Se até a medicina está formando mal, quem está olhando para a odontologia?

Da FOLHA
Por FÁBIO BIBANCOS
- Área não tem instância reguladora que assegure régua técnica mínima para início do exercício profissional
- O que temos é um mercado saturado, com jovens sendo lançados à prática sem segurança e treinamento
Nos últimos dias, uma notícia chamou atenção: mais de 13 mil estudantes de medicina foram reprovados no Enamed, o exame nacional que avalia a formação dos futuros médicos no Brasil.
O próprio Conselho Federal de Medicina (CFM) considera impedir que esses profissionais mal avaliados recebam registro profissional. Isso é assumir que existe um problema e criar as bases para a discussão e solução.
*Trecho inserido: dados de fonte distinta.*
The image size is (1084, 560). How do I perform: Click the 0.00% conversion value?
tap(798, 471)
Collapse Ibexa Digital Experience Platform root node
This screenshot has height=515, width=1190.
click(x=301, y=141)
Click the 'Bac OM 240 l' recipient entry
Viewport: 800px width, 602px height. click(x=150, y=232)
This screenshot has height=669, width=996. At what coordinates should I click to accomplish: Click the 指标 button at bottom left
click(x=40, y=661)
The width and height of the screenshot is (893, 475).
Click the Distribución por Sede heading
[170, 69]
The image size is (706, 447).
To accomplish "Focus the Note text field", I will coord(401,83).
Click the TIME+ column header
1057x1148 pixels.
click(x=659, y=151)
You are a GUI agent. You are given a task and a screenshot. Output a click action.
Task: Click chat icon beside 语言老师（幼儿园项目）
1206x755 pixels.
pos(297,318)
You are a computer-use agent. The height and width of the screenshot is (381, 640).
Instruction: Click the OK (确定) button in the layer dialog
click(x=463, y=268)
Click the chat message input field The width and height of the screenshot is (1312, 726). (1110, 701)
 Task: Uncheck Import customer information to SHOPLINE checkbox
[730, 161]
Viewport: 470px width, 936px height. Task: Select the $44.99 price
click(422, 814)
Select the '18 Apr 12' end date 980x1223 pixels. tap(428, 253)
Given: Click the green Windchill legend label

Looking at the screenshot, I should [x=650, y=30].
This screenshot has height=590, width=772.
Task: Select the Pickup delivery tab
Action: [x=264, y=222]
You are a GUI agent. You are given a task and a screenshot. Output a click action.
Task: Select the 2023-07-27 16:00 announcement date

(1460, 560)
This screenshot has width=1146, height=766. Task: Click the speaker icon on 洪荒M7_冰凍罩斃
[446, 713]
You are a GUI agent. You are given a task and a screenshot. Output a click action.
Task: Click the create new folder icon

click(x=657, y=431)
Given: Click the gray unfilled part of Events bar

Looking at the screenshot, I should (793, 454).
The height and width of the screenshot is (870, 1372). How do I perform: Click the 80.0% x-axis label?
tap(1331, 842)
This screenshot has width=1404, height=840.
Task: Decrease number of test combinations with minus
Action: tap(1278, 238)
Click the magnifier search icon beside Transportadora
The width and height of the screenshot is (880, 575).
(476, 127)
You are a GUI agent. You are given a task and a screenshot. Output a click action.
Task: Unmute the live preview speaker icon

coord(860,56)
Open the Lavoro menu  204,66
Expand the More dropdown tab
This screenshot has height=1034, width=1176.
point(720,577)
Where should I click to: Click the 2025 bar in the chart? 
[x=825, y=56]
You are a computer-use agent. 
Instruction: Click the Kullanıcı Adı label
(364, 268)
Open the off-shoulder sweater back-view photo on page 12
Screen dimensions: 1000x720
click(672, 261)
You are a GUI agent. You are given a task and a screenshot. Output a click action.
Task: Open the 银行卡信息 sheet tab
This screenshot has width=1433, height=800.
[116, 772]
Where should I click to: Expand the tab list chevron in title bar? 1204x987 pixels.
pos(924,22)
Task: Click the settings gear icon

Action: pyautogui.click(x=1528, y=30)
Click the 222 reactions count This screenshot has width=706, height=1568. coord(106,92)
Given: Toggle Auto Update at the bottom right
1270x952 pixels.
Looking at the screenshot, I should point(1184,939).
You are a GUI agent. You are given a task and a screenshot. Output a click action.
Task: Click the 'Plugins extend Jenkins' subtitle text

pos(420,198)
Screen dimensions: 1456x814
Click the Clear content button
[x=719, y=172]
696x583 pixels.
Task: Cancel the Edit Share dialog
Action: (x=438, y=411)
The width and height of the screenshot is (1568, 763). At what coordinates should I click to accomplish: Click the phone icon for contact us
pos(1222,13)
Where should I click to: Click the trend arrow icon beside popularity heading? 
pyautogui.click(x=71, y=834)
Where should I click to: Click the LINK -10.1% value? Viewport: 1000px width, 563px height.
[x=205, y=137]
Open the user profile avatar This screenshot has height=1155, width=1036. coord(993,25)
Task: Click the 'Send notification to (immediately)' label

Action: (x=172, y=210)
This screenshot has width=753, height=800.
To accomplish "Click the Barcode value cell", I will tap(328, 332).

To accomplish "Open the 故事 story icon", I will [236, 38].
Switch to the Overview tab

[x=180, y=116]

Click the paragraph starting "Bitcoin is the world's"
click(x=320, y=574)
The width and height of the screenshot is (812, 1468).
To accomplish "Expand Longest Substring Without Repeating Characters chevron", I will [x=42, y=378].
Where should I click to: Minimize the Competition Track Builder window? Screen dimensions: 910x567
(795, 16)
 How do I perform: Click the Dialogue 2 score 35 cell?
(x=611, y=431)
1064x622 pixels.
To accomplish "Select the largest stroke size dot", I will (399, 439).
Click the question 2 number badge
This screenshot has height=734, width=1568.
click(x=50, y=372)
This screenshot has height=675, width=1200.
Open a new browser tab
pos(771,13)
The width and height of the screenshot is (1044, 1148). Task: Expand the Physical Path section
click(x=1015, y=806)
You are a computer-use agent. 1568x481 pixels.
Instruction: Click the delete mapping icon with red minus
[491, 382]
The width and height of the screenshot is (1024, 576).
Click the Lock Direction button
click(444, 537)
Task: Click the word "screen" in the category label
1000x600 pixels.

É urgente perguntar: se em cursos de medicina, historicamente tratados como “os melhores”, “os mais difíceis” ou “os mais caros”, há estudantes concluindo a graduação sem domínio do básico, o que podemos esperar de outras áreas da saúde?
Na odontologia, não temos nenhuma prova nacional de proficiência clínica. Não temos um similar ao exame da OAB. Não temos nenhuma instância reguladora que assegure, pelo menos, uma régua mínima técnica para o início do exercício profissional.
O que temos é um mercado saturado, centenas de faculdades surgindo ano a ano e jovens sendo lançados à prática sem segurança, sem treinamento. Nem sempre por falta de empenho individual, mas por falhas estruturais da formação em um sistema que autoriza a multiplicação dos CNPJs.
Odontologia é saúde. E saúde é dignidade.
Tratar dentes é tratar dor, autoestima, mastigação, sono, fala. É garantir que uma criança possa sorrir sem vergonha, que uma mulher retome sua autoconfiança após anos de violência, que um jovem possa se sentir apto a disputar uma vaga de emprego. É permitir que alguém durma em paz, fale com clareza, se alimente com prazer, volte a se enxergar no espelho com orgulho. A base da ONG Turma do Bem, que oferece atendimento odontológico gratuito à população de baixa renda, nasceu desse entendimento profundo: de que cuidar da boca é cuidar da vida.
Como empresário e presidente de ONG, participei de muitos processos seletivos e sempre vejo essa má formação acontecer na prática. Somos obrigados a medir os candidatos muito mais pelo caráter e pela empatia que demonstram. Só depois oferecemos o treinamento técnico, prático, com vivência e com acompanhamento —aquilo que a formação universitária ainda não garante.
Há muitos dentistas comprometidos, excelentes, que constroem uma carreira baseada em estudo, integridade e entrega. E eu conheço muitos deles, porque tenho a sorte de ter marcado a minha trajetória com a solidariedade desses profissionais, com a contribuição e com o coleguismo do mais alto nível. Mas isso não anula a necessidade de uma discussão profunda sobre o nosso modelo de formação.
A fragilidade da formação profissional é também uma fragilidade do sistema de saúde. Uma sociedade que não garante segurança no atendimento, qualidade dos profissionais e seriedade nas instituições mina a própria ideia de cuidado.
A medicina começa a encarar essa conversa. Está na hora de a odontologia assumir esse debate também.